Important Author's Note (9/16/07): Please give a moment of silence for James Oliver Rigney Jr., also known as Robert Jordan, who passed away the day this chapter was posted of heart complications. In his honor, this story is dedicated to Robert Jordan and his wife Harriet, without whom Ghedlyn simply would not exist.
Propped against a boat gunwale, half-lying, half-sitting on a pile of unused netting, Rayanne bit weakly into an unleavened piece of Cairheinin bread topped with a spread of peach preserve. For the moment, the drop in her fever permitted access to her five senses, allowing her an indelicate return to reality. She did not know how long it had been since the removal of the crossbow bolt. Nordel noticed the instant she became coherent and took the opportunity to press food into her single articulate hand. Rayanne did not remember packing any unleavened Cairheinin bread and wondered where he found it. It tasted well, but she did not feel so hungry.

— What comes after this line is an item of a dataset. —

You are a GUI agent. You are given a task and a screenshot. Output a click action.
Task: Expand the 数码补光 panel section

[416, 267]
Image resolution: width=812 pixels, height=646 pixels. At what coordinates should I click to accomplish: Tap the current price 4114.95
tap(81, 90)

"Keep eating that," Nordel said when he noticed her flagging. He reached over to adjust the basket hat draped on her head. "Your color is improving. Be certain to mind your face around these Tiarins."
While she hurt all through her right side, up into her neck and down into her lungs, lower through her ribs and into her hip, her shoulder felt much looser and freer. The freedom undoubtedly owed to the miraculous absence of the crossbow bolt. She felt short on breath and sometimes coughed a deep cough that produced blood, but otherwise could breathe. Nordel's efforts removing the quarrel had obviously paid off. When the warder tied her right arm tightly into place across her chest beneath her breasts so that she could not move it, sensation other than pain began to creep into the last two fingers of that hand. Despite the shades of improvement, she felt weak and jittery, as if her body was still deciding whether or not to accept its current state. Though it had relented enough to afford these moments of coherence, fever still threatened.

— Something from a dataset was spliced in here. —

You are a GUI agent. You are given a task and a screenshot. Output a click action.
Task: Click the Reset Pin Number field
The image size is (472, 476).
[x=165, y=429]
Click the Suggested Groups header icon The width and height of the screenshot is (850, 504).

She fumbled with her left hand and took another bite of bread. The basket hat slid backward almost off her head before Sildane rescued it and straightened it from where she sat on Rayanne's other side.
"Keep to rhythm boys!" shouted the oar master in the bow of the river boat, "we got no proper wind today." Sweeps sighed and splashed in the water and the boards of the boat creaked as the rowing teams heaved their oars against the river. The Erinin stretched wide and silver to either side of the flat-bottomed craft, tugging them gently backward away from their destination -the Dragonmount seemed much closer than it had the last time Rayanne remembered seeing it. The sheets of the boat's mainsail were tied in flat for protection and the wooden deck planking looked as if it had soaked up rain. Watching over it all, the captain stood on his high platform at the stern of the boat with the helmsman minding the tiller behind him.
Her favorite book propped against the gunwale, little black-haired Ghedlyn leaned bodily over the side of the riverboat, her almond-shaped obsidian eyes searching the waters with a mesmerized, unsmiling intensity. Her dirty white dress flipped up behind her with a youthful, blasé immodesty that showed her skinny legs and small clothes.
"Sildane," Nordel said over Rayanne's head, "Please see that she doesn't fall over the side."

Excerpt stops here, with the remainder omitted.